With respect to the lipid profile the following observations were made. The cholesterol and LDL levels were unusually high in patients who were controls. This may be attributed to the unrestricted diets of these patients as well as possible inactive lifestyles . The unexpectedly lower LDL levels in the diabetics with and without nephropathy may be attributed to a low fat and carbohydrate diet . There was a significant increase in triglyceride levels when diabetics with and without microvascular complications compared with controls. An increased triglyceride level is a common feature of diabetes mellitus. Research has suggested that this is a result of reduced action of insulin on adipocytes resulting in suppression of lipolysis. This results in reduced hydrolysis of stored triglycerides and so a greater increase in non esterified fatty acids .
Increased triglyceride and LDL levels are risk factors for cardiovascular disease . There was an increased TG level but not the expected simultaneous increase in LDL levels amongst the four groups as explained above. Another finding of our study was that serum sialic acid was not related to cholesterol, triglyceride, LDL and HDL levels.
There was a positive association between SSA and systolic blood pressure and as stated before there was also a positive correlation between SSA and urine albumin excretion. Blood pressure and microalbuminuria are also risk factors for cardiovascular disease . Therefore it can be concluded that sialic acid may be considered as a possible marker for cardiovascular disease. Previous studies showed similar results [28, 29]. There was a positive correlation between waist to hip ratio and SSA however this relationship was not found with BMI. This indicates that central adiposity may be an important marker of NIDDM as opposed to general obesity since waist to hip ratio is a specific indicator of central adiposity . Central adiposity is a cardiovascular risk factor, hence these patients may have underlying microvascular complications and this may explain the correlation observed with SSA . This further supports the theory that SSA can be used as a marker for cardiovascular risk.
In addition to sialic acid another inflammatory marker was assessed, C- reactive protein (CRP). There was an insignificant increase in the CRP levels amongst the four groups.
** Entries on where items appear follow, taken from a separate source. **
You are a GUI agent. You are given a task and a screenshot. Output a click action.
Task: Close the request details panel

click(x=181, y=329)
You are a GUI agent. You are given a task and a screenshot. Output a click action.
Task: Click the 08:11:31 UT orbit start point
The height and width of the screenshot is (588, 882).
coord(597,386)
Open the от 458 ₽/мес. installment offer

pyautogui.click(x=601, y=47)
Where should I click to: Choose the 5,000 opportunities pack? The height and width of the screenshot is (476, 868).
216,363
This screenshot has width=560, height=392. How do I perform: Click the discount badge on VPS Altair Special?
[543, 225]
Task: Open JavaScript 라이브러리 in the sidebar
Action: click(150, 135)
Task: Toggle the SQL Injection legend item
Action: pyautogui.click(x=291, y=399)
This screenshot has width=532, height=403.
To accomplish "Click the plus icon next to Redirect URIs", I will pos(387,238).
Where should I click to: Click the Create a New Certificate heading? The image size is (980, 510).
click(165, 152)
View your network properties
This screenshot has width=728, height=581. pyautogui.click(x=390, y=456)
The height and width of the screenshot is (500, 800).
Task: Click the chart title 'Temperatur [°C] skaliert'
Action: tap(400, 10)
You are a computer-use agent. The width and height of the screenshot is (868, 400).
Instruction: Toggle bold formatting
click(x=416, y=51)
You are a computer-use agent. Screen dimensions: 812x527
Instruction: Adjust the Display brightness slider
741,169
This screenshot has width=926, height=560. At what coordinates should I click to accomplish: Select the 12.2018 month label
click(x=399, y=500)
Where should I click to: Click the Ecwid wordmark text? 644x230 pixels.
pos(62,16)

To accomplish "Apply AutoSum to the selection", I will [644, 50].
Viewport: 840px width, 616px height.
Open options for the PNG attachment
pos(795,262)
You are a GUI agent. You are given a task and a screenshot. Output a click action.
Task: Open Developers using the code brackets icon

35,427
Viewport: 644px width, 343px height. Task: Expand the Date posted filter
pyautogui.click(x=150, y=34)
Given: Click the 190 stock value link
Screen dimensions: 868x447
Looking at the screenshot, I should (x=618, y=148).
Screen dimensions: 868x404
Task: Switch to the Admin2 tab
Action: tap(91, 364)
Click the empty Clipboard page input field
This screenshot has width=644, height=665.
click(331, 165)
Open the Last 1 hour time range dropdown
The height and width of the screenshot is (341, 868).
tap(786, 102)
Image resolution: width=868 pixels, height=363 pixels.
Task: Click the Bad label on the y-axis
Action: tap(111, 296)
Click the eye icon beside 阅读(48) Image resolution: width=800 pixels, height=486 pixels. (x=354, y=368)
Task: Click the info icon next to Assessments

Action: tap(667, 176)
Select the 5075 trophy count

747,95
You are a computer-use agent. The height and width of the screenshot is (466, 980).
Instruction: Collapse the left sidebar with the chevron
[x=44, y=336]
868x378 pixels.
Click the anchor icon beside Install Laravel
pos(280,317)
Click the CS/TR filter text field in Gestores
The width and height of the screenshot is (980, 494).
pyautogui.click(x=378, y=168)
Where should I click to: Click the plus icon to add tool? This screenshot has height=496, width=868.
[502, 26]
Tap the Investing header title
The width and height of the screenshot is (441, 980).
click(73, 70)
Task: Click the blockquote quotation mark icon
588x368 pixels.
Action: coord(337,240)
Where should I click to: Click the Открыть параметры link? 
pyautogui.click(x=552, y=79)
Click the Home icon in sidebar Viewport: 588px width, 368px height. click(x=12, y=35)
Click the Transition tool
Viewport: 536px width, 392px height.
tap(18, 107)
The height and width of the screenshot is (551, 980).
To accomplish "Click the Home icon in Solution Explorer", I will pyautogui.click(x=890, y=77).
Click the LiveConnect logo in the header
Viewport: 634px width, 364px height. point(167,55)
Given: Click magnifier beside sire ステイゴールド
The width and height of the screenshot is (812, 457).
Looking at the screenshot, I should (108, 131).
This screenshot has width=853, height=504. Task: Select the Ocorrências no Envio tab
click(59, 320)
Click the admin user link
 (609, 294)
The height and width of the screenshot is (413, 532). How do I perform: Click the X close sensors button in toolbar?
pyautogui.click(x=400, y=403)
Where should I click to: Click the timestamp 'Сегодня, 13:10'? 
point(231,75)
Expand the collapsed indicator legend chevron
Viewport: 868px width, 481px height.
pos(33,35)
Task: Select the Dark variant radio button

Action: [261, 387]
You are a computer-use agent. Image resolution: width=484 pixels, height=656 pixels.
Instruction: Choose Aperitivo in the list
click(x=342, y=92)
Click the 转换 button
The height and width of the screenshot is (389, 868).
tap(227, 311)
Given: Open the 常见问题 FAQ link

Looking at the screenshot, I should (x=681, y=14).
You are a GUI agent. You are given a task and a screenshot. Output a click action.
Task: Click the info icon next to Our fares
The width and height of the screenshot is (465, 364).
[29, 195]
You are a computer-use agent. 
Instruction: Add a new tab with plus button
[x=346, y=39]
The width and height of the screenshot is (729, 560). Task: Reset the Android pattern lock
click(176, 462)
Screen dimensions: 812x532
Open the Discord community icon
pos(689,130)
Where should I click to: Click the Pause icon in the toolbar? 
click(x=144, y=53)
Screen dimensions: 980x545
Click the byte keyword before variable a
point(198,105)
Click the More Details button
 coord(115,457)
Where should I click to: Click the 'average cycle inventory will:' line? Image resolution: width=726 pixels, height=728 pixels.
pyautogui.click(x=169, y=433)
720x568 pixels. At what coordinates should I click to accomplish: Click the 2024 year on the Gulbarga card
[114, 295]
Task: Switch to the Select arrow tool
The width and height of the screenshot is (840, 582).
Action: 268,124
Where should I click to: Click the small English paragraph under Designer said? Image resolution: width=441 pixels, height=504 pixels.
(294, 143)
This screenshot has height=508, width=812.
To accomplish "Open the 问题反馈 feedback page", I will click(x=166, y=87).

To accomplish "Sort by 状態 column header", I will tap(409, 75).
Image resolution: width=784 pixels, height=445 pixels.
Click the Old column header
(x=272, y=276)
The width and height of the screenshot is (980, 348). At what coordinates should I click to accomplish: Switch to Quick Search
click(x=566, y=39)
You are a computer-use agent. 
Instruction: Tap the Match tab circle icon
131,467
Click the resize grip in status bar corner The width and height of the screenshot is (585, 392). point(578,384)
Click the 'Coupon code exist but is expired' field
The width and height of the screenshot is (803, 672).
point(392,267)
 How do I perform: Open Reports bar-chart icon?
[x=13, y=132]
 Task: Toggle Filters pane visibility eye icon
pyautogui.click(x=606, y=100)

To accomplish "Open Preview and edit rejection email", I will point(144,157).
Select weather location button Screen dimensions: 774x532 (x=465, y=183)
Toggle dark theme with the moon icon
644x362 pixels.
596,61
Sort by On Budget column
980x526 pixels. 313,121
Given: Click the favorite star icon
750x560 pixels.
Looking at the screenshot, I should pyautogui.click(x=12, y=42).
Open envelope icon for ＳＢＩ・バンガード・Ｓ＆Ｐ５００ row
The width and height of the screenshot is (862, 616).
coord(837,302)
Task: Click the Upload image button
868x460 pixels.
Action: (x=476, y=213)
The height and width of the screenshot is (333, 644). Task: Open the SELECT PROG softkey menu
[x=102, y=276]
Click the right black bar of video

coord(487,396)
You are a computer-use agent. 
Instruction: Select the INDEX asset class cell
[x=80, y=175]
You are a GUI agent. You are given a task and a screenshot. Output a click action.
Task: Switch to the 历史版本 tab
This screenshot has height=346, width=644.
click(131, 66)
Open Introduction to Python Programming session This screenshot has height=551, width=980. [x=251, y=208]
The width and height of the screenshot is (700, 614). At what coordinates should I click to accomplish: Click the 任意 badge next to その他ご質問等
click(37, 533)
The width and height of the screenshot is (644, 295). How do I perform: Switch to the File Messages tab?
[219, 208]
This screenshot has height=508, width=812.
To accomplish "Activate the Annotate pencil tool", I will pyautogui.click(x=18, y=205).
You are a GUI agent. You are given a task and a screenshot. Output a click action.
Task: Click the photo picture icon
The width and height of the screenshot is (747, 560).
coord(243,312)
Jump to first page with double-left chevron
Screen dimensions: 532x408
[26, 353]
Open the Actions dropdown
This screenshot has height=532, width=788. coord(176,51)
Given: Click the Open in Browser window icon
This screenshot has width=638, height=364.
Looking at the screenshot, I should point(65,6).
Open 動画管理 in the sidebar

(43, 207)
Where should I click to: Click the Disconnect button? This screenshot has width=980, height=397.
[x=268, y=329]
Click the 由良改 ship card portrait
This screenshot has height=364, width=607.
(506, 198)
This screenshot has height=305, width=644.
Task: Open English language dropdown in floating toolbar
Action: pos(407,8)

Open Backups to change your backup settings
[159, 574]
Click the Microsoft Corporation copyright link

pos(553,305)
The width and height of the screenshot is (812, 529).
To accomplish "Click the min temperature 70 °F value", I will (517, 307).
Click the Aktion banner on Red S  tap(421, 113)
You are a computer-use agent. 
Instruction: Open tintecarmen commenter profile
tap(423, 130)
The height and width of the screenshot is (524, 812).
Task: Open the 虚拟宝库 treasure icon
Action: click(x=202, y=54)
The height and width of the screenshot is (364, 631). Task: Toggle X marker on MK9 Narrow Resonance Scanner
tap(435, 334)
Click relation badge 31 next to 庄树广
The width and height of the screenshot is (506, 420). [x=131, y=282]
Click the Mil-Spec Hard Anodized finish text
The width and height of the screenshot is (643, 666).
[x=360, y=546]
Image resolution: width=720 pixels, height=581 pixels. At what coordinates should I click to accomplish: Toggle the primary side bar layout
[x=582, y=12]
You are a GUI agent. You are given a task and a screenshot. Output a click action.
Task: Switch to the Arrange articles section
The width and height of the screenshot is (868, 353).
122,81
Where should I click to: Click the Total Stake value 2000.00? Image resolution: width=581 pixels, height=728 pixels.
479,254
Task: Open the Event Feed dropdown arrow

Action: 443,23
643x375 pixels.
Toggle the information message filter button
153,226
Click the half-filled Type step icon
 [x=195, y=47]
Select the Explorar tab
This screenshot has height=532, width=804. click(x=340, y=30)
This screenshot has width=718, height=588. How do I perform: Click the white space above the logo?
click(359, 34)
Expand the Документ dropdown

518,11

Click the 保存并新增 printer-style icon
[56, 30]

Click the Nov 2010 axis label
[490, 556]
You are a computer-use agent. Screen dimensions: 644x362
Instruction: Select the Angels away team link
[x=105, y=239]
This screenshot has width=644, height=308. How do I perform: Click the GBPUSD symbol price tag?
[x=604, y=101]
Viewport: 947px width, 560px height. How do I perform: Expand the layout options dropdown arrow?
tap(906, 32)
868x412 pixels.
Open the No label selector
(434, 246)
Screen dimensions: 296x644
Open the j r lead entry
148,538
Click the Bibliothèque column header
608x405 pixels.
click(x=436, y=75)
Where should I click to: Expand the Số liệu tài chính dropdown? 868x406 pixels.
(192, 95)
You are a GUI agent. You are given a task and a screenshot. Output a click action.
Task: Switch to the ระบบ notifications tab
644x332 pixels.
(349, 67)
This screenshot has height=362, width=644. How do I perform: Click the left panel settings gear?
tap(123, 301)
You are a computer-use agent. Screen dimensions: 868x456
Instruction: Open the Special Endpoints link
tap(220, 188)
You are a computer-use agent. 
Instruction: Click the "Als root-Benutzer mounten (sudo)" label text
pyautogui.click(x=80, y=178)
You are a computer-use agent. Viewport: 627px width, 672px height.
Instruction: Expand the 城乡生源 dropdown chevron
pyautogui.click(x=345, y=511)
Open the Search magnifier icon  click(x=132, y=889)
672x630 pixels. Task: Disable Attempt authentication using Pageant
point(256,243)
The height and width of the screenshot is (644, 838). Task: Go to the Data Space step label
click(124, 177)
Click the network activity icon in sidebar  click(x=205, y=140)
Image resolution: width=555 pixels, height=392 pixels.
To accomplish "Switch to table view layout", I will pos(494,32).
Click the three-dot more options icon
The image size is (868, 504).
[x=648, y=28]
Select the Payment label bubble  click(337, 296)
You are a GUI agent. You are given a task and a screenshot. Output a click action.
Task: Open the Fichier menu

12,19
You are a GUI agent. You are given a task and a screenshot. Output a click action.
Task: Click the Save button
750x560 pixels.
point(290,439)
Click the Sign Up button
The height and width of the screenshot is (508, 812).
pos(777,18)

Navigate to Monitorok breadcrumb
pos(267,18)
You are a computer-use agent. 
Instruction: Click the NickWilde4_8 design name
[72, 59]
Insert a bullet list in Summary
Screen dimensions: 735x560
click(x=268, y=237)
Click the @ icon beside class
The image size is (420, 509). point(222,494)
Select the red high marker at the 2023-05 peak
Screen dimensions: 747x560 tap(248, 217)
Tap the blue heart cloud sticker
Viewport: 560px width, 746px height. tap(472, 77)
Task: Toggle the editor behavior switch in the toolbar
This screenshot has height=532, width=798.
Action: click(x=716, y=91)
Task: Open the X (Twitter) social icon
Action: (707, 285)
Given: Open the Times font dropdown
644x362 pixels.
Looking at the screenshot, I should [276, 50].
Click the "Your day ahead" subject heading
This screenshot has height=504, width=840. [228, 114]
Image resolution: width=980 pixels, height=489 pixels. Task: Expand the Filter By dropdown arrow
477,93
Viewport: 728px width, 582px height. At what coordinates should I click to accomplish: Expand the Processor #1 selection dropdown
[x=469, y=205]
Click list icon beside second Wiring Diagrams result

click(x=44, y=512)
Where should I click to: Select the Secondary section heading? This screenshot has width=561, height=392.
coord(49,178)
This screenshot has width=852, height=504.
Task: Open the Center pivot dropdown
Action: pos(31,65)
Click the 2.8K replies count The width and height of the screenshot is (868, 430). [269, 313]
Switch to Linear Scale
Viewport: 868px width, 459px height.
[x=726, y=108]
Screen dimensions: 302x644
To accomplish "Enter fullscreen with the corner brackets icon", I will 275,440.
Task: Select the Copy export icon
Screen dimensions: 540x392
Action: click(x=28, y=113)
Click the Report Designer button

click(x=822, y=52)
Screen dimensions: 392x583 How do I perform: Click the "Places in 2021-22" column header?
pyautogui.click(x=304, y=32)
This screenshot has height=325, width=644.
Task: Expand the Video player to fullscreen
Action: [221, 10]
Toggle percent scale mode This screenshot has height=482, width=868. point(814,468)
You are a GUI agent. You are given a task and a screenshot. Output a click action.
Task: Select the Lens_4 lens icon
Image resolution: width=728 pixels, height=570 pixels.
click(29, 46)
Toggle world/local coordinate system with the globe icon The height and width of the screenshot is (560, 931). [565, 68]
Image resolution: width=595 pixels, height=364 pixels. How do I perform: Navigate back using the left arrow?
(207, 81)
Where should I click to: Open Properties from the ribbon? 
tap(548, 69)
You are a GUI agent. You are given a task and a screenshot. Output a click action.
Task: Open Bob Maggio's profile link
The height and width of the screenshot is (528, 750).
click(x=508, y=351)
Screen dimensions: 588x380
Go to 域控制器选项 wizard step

This could be explained by the inherent inflammatory state in diabetics with and without complications . There was no correlation between sialic acid and CRP suggesting that these inflammatory markers occur independently of each other.
In terms of limitations of this study the sample size could have been larger. Several patients were not certain about the type of medications that they were on and some of the patients were on antihypertensive drugs. The effects of these medications are unknown. Patients with diabetic nephropathy could also have had early signs of other complications such as retinopathy and neuropathy. There was no definite way of determining this and no way of assessing the impact of this on our study.
In the interest of future researchers who wish to conduct similar studies we have several recommendations that we wish to make: A larger sample size should be observed over a longer time period, multiple blood and urine samples from the same patient should be collected and 24 hr.urine samples should be collected instead of one time urine samples. Finally, we recommend that researchers take into account other diabetic complications such as diabetic retinopathy and diabetic neuropathy to allow for a more complete study.